** Opening DOCUMENT EXTRACT block **

Statistical analyses were conducted by Statistical Package for the Social Sciences (SPSS) version 25.0 (IBM, Armonk, NY, USA). Statistical significance was tested using t-test for continuous variable and chi-squared test for categorical variables. Log rank test was used for univariate analysis. A p-value less than 0.05 was considered significant.

Results

1. Clinical characteristics

Sixty-nine patients were recruited in total from 2008 to 2018. Median age was 73 years (range, 44 to 92 years). Forty-two patients were male while 27 patients were female. Out of the 69 patients included, 55 patients had lung primary while 14 patients had oligo-metastases to the thorax from other tumors. For the 55 patients with lung primary, 29 patients had non-metastatic lung cancer, while 26 patients had metastatic lung cancer. Overall, 40 patients had metastatic disease while 29 patients had non-metastatic disease.
As some patients had more than one irradiated tumor, a total of 85 lesions were analyzed, of which 31 achieved CR, 11 achieved PR, and 43 tumors were non-responders (NR). As 43 tumors out of 85 lesions were non-responders, the objective response rate was lower than that reported in previous studies [11]. Most extra-thoracic malignancies was colorectal in origin (16 tumors). Other extra-thoracic diseases included hepatocellular carcinoma, head and neck and esophageal cancers. In terms of histology, the large majority was represented by adenocarcinoma (72 tumors), while others were squamous cell carcinomas (n = 7), hepatocellular carcinomas (n = 5), and small cell carcinoma (n = 1).
Median follow-up time was 50.5 months (range, 1 to 132 months). Median overall survival post-SBRT was 32 months (range, 1 to 132 months; confidence interval [CI], 24.72–39.28).
Median local failure-free survival (LFS) was 31 months (range, 1 to 132 months; CI, 23.6–38.4). Median locoregional failure-free survival (LRFS) was 22 months (range, 1 to 132 months; CI, 14.46–29.54). Three-year local control rate was 87.15%, while 5-year local control rate was 80.12%. Median distant metastasis-free survival (DMFS) was 18 months (range, 1 to 132 months; CI, 10.46–25.54).

** Closing DOCUMENT EXTRACT block **

ASSIGNMENT A ->
Decide whether each statement below agrees with the excerpt on SBRT patient outcomes above. Answer yes or no for each and quote the words of the excerpt that decide it.
(i) Sixty-nine patients were recruited between 2008 and 2018.
(ii) Hepatocellular carcinoma was the most common origin of the extra-thoracic malignancies.
(iii) The 5-year local control rate was higher than the 3-year local control rate.
ASSIGNMENT B ->
Extend the excerpt on SBRT patient outcomes with new text that begins after its final sentence.

** Opening SUPPLIED MATERIAL block **

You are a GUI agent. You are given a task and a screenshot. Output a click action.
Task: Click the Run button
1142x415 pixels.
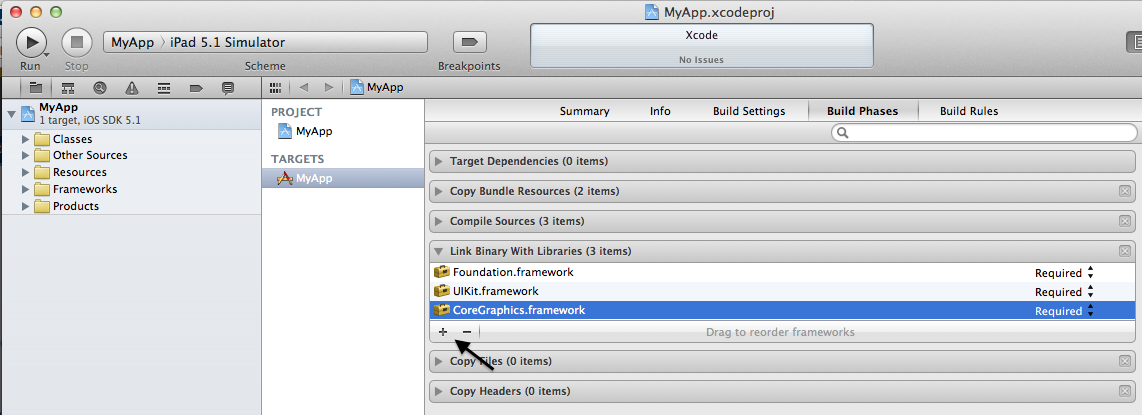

** Closing SUPPLIED MATERIAL block **

OUTPUT A ->
(i) Yes: "Sixty-nine patients were recruited in total from 2008 to 2018."
(ii) No: "Most extra-thoracic malignancies was colorectal in origin (16 tumors)."
(iii) No: "Three-year local control rate was 87.15%, while 5-year local control rate was 80.12%."

OUTPUT B ->
For NSCLC patient, overall survival was 38 months (range, 1 to 132 months; CI, 29.7–46.3), LFS was 37 months (range, 1 to 132 months; CI, 29.3–45.9), LRFS was 36 months (range, 1 to 132 months; CI, 28.1–45.2), and DMFS was 35 months (range, 1 to 132 months; CI, 27.1–44.2). Further subdividing patient into metastatic lung cancer and non-metastatic lung cancer. For metastatic lung cancer patients, OS was 45 months (range, 9 to 116 months; CI, 33–65), LFS was 36 months (range, 9 to 116 months; CI, 29–62), LRFS was 36 months (range, 9 to 116 months; CI, 29–62), and DMFS was 36 months (range, 9 to 116 months; CI, 29–62). For non-metastatic lung cancer patients, OS was 33 months (range, 1 to 132 months; CI, 35–62), LFS was 33 months (range, 1 to 132 months; CI, 35–62), LRFS was 33 months (1 to 132 months; CI, 35–62), and DMFS was 33 months (range, 1 to 132 months; CI, 35–62).
Regarding non-NSCLC patients, OS was 48 months (range, 13 to 116 months; CI, 32.6–67.3), LFS was 36 months (range, 9 to 116 months; CI, 27.8–63.7), LRFS was 36 months (range, 9 to 116 months; CI, 27.8–63.7), and DMFS was 30 months (range, 13 to 116 months; CI, 14.4–45.6).
The median overall survival for responders and non-responders to SBRT was 47 months (range, 9 to 132 months; CI, 36.3–57.3) and 33 months (range, 1 to 93 months; CI, 23.93–42.07), respectively (Fig. 2) with trend towards improved survival for responders (CR and PR) versus non-responders to SBRT (p = 0.059).
The trend towards improved overall survival in responders versus non-responders to SBRT (p = 0.062) was confirmed by multivariate Cox regression analysis. No significant relationship with overall survival were demonstrated for other clinical characteristics (Table 2). This may be due to the small sample size in the present study. All treated tumors received SBRT dose ranging from 45–60 Gy in 3–5 fractions, equivalent to BED10 >100 Gy. SBRT dose across non-responding and responding groups were similar. Patient and tumor characteristics were summarized in Table 1. All clinical characteristics including patient, disease and treatment features were not significantly different across groups.

2. Radiomics features

We first sought to determine radiomic features that can predict response to SBRT by univariate analysis. Tumors were divided into non-responders (SD and PD) and responders (CR and PR). ROC curves were constructed to predict tumor response.
Out of the 110 radiomic features, skewness and root-mean-square (RMS) were identified as statistically significant markers of NR to SBRT (AUC, 0.619–0.629; p < 0.05) (Table 3). Both features are first order statistical features describing the statistical distribution of voxel intensities. Skewness is a statistical features describing the skewed distribution of voxel intensities with the region of interest. Positive skewness indicates an elongated tail to the right side of the mean on voxel intensity histogram. RMS refers to the RMS of voxel intensities within the region-of-interest (Table 3). All clinical parameters were non-predictive of treatment response (p > 0.05).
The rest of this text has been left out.